Though the rowboat rocked wildly in the boys' wake, Susan Thomas managed to whimper, “Thank God they're gone.”

“No kidding.” The boys' words rang in Franny's head as she set the oars back into the water. “Bob doesn't even know how to swim, let alone drive a boat.”

Susan Thomas peered toward the shore and Bob Prohaski, now waiting at the end of the Wahl dock. “So that's him, huh? Why'd you say he was your brother and not your boyfriend?”

Franny flushed. “Just—to make him sound older.” She began to row in, then, quickly, with a sense that, really, she ought to rescue Bob Prohaski. Though the boy never said so, Franny understood
that not knowing how to swim made him nervous around water. On an early visit to the Wahl house, he and Franny had dangled their bare feet from the dock, and one of his shoes had fallen into the lake. The fear that rumpled his cheeks before Franny jumped in to retrieve the thing—a cheap, canvas slip-on—had made clear to Franny what it would have cost for Bob Prohaski to jump in the water, or to have to go home with one foot bare.

“He's good-looking, all right,” Susan Thomas murmured as Franny rowed closer to shore. When she grinned at Franny and wiggled her eyebrows, Franny could not help grinning back. Bob Prohaski
was
handsome. Still, Franny sincerely hoped that in Susan Thomas's company he would
not
talk about, say, his big brothers' grinding some guy's teeth into a curb outside the Knights of Columbus Hall, or a bowling alley, or another spot equally foreign to Franny's experience.

Bob Prohaski stood at the end of the dock, unsmiling, appraising Franny. He liked to look at her. Liked her to know he looked. Creepy, Franny thought, but flattering, too.

“Howdy!” she called. Not a greeting that belonged to her. A greeting that belonged to some other cheerful girl in some other circumstance. A Martie-sort-of-greeting that made Franny look down into the unbailed water in the bottom of the boat.

“What was going on out there?” The boy's voice floated toward them, low and flat. No hello. No acknowledgment of Susan Thomas at all. From the start, Bob Prohaski had made it clear to Franny that as long as he had her and his big brothers, he did not need anyone else.

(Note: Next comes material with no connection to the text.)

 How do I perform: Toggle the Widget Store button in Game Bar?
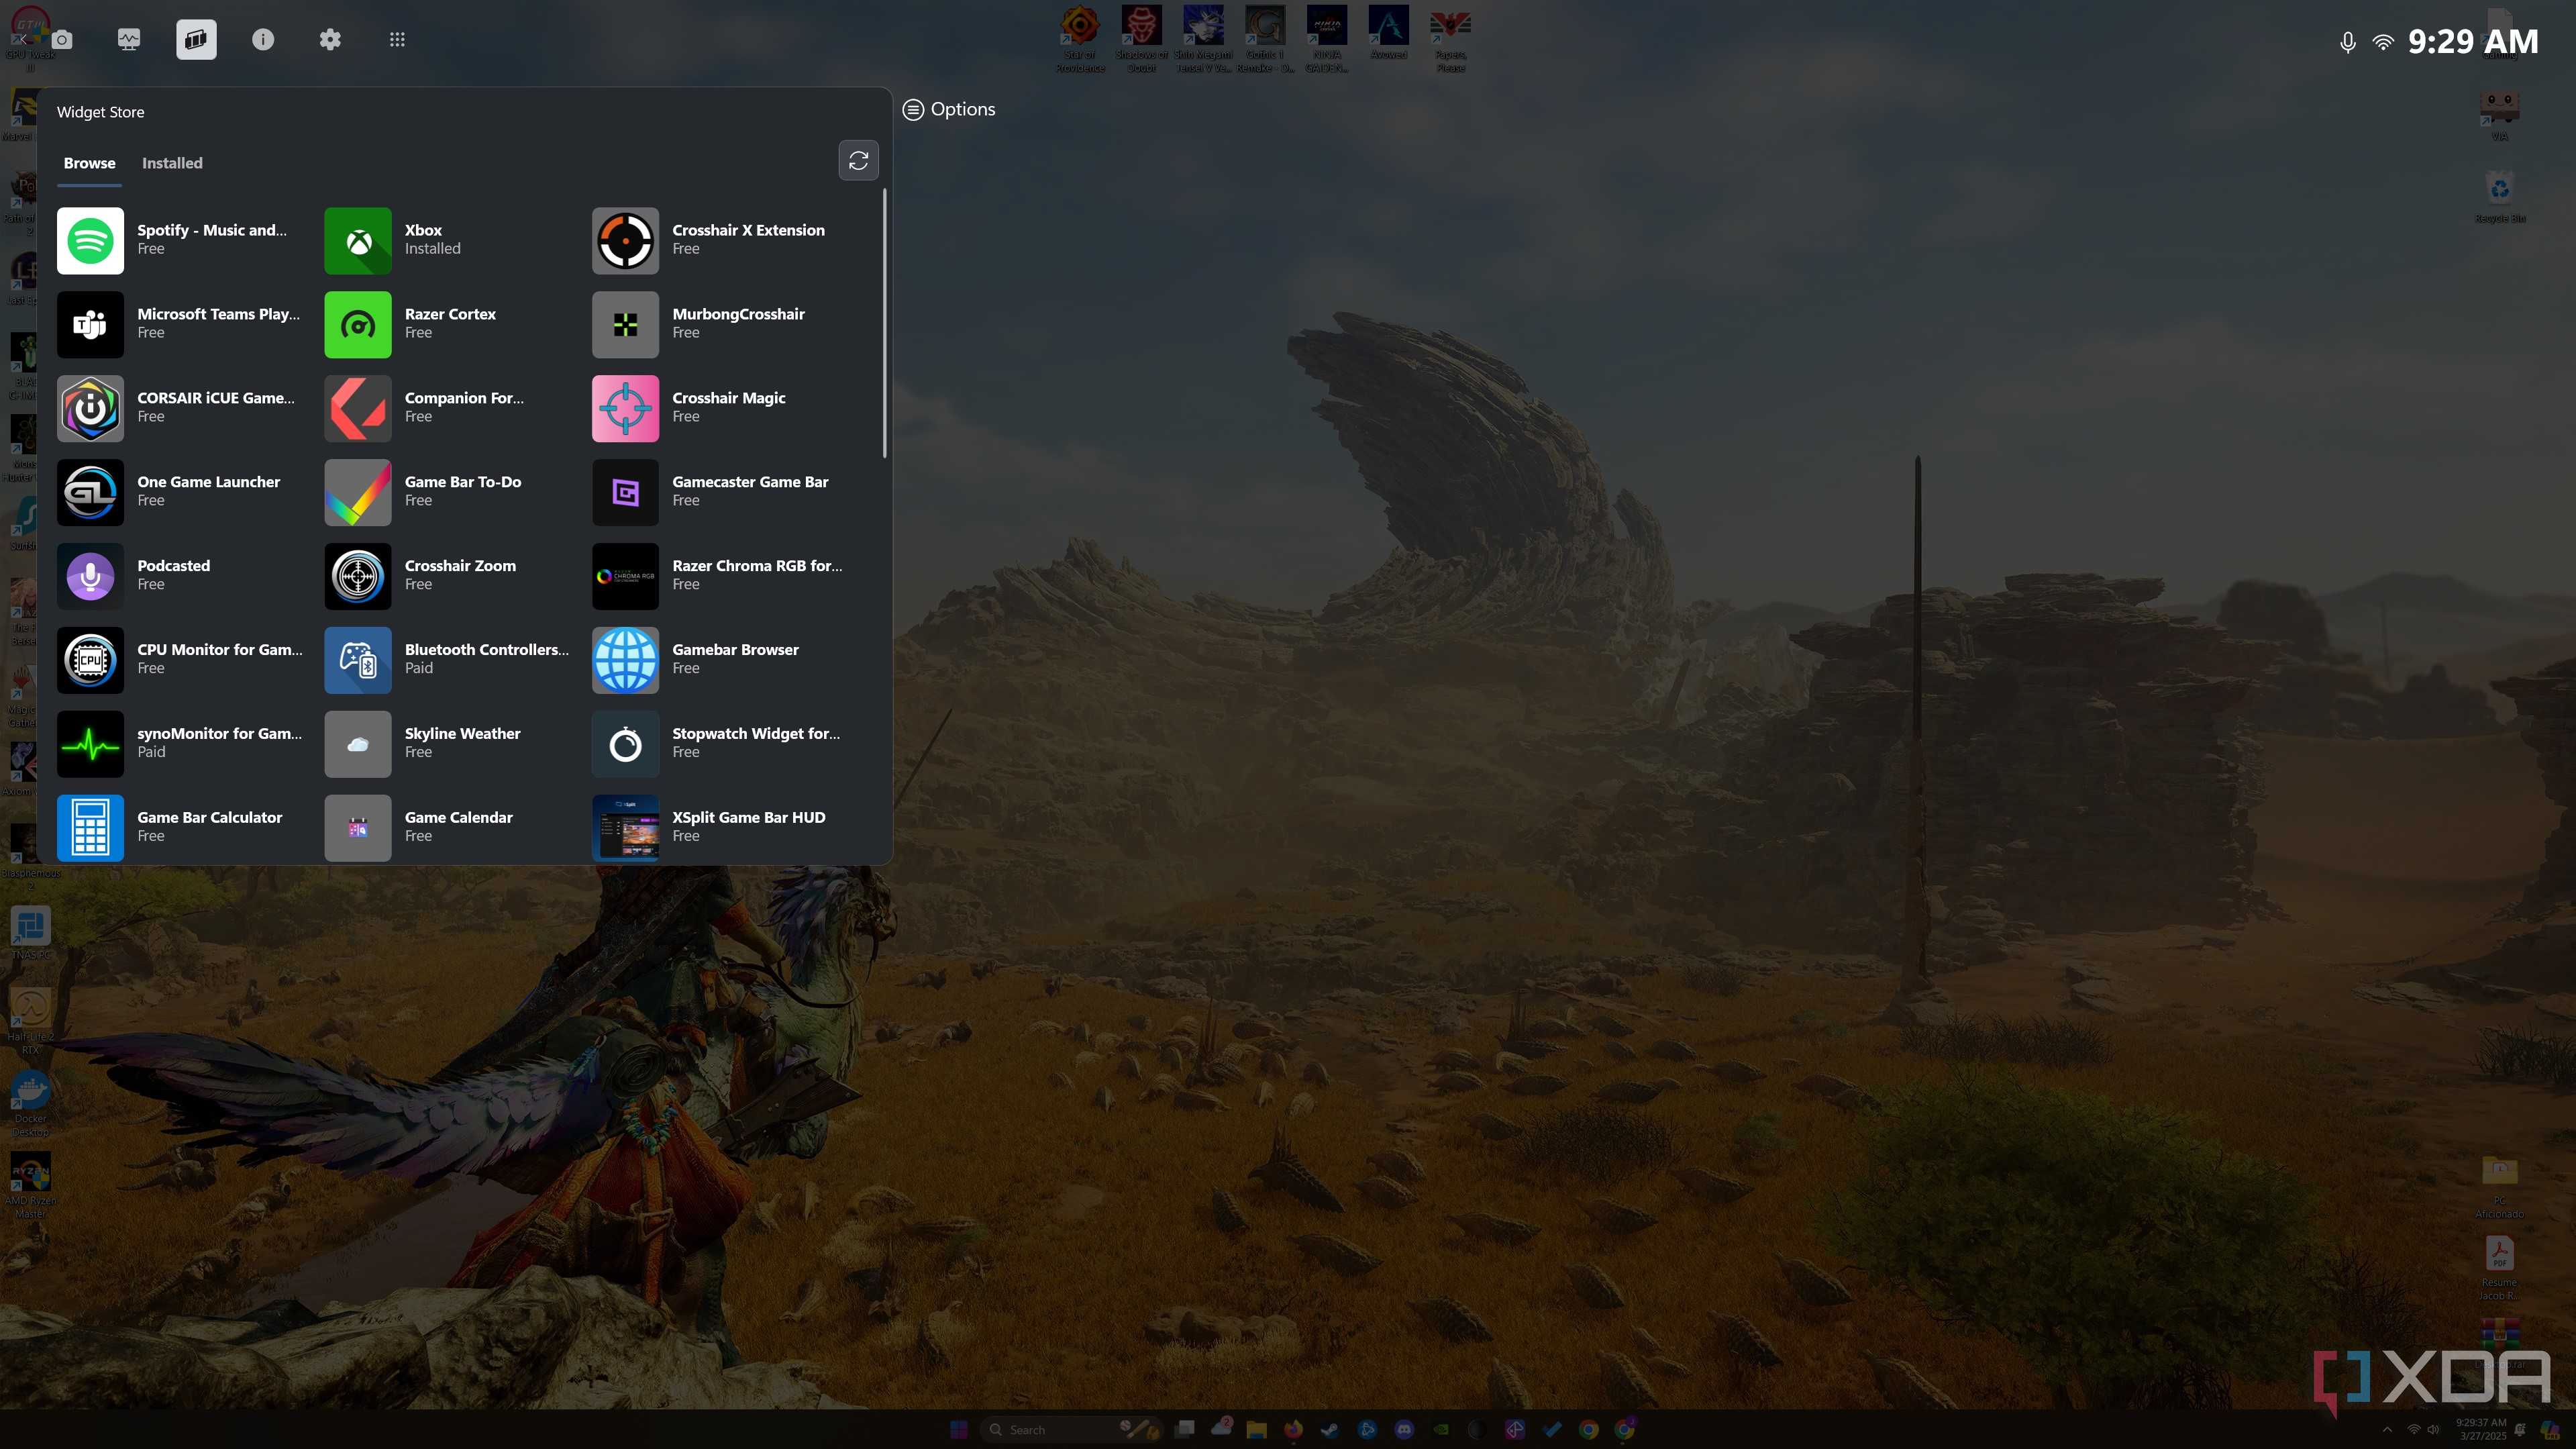(x=196, y=39)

“They were just some jerks, Bob.” She brought the dinghy up against one of the old tires that hung from the dock posts. The jarring roused a muskrat that snoozed in the sun-warmed water that had gathered in the tires. With a sickening
plop
, the creature dropped into the lake, and Franny gave a screech that sounded, she knew, girlishly guilty. Which made her irritated with herself, and then with Bob Prohaski
and
Susan Thomas, both of whom looked at her as if she had lost her mind.

“There was a
muskrat.”
She pointed to the triangular ripple of water now heading away from the dock.

“So, were those guys trying to pick you up, Fran?”

She did not answer as she set the oars into the boat. Bob Prohaski's anger still took her by surprise; the way he wrapped himself up in it as if it were a luxury item. Sometimes, she could not help liking the anger. It bestowed upon her a new power: She could put an
end
to that anger by wrapping her arms around Bob Prohaski's neck, saying something sweet or funny.